Tunisie: naissance d’une démocratie
De toutes les révolutions arabes, la tunisienne est l’unique à rester prometteuse. Les élections de dimanche prochain devraient permettre l’émergence d’institutions crédibles mettant fin à une période de transition qui n’a pas été sans périls.
Les observateurs mettent en avant le nombre de partis, près de 190, le retour des cadors du RCD, le parti de Ben Ali, la puissance d’Ennahda, le parti islamiste au pouvoir pour justifier leurs pessimismes. Ce sont les mêmes qui s’extasiaient devant le printemps arabe qui devait aboutir à la modernité.
C’est une forme de cécité, malheureusement, très partagée. Si la Tunisie s’en sort bien, elle le doit à quatre atouts :
-l’existence d’une classe moyenne éduquée qui agit pour la stabilité.
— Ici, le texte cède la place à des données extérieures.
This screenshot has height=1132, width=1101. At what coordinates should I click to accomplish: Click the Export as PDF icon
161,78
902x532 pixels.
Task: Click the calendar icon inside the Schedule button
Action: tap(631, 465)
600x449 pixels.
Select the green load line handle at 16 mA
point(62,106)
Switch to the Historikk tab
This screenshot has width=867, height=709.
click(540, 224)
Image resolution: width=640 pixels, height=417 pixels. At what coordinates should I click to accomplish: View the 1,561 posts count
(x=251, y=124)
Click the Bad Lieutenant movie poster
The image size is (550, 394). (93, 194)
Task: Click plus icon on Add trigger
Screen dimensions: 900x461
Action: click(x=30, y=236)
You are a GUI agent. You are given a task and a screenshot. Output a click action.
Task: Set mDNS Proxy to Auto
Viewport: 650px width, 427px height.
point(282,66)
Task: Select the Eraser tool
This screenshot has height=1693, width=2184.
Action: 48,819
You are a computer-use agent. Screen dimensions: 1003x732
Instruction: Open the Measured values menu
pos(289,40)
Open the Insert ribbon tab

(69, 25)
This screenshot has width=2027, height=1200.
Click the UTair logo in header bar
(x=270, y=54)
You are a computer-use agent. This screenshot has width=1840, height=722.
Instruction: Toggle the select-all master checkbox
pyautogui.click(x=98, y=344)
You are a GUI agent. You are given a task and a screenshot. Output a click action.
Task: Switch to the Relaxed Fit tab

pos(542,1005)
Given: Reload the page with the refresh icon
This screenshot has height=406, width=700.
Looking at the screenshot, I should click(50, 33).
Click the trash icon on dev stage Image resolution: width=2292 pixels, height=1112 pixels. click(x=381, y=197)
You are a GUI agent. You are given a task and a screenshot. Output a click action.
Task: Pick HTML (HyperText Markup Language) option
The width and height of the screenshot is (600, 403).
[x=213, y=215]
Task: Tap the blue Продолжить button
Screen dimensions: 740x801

C’est cette classe moyenne qui porte les débats politiques. Si, en son sein, Ennahda recrute largement, la laïcité y trouve aussi ses défenseurs.
-une centrale syndicale unique et indépendante. On n’oublie pas que Habib Achour a été emprisonné par Bourguiba pour avoir défendu cette indépendance. L’UGTT a joué un grand rôle en s’interposant entre la volonté hégémonique des islamistes et les velléités de rupture à gauche. C’est un cas unique au monde arabe. Depuis Farhat Hachad, le syndicalisme tunisien est resté et a pu garder ses distances avec le pouvoir dictatorial.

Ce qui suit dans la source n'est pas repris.